[From Modern Healthcare]
Newly elected HHS Secretary Tom Price likely will spend his first few days focusing on efforts to stabilize the individual health insurance market as Republicans work to repeal and replace the Affordable Care Act.
Following the pattern of strictly party-line votes on two previous nominees — Attorney General-designate Sen. Jeff Sessions and Betsy DeVos for Education secretary — the former congressman from Georgia was approved early Friday on a 52-47 vote.
Two days earlier, the Senate had voted to move forward Price's nomination on a 51-48 party line cloture vote.
Senate Democrats boycotted the nomination, prompting Republicans to suspend the rules and vote on his nomination with no Democrats present.
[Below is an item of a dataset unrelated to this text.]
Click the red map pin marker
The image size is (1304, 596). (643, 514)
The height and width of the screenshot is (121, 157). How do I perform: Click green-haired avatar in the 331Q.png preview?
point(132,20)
Price has to figure out how to keep insurers in the market for 2018 to avoid a meltdown that could leave 20 million people without coverage. Insurance industry leaders say they need greater certainty about market rules before they decide this spring whether to offer plans and how to price them.
Meanwhile, President Donald Trump is counting on the staunchly conservative former orthopedic surgeon to lead the effort to draft an ACA replacement plan, while also taking steps to dismantle the law through administrative measures.
HHS already has a draft rule in the works that reportedly responds to insurance industry requests for changes such as greater leeway to charge older consumers higher premiums. Price may be torn between a Trump administration executive order calling for rolling back ACA enforcement and pressure from insurers to preserve rules such as the individual mandate that keeps younger and healthier people in the market.
“Decisive action from HHS may be the only thing that can prevent a death spiral in the individual market, and even then, uncertainty about repeal, replace or repair may be too much for HHS to overcome,” said Morgan Tilleman, an associate lawyer with Foley & Lardner LLP in its heath insurance practice.
Price will look for President Barack Obama administration regulations that healthcare industry groups have deemed too burdensome and seek to alter or eliminate those, said Dan Mendelson, president of Avalere, a consulting firm.
Insurers and hospitals may welcome that. But consumer advocacy groups may not.
There also are questions about whether and how Price will promote Medicare's continued shift from fee-for-service to value-based payment models. He has sharply criticized the CMS Innovation Center, particularly its mandatory bundled-payment programs for joint replacements and cardiac care.
At his confirmation hearing before the Senate Finance Committee last month, Price said the Innovation Center had “gotten off track” and that its mandatory programs were dictating to physicians how they must practice medicine.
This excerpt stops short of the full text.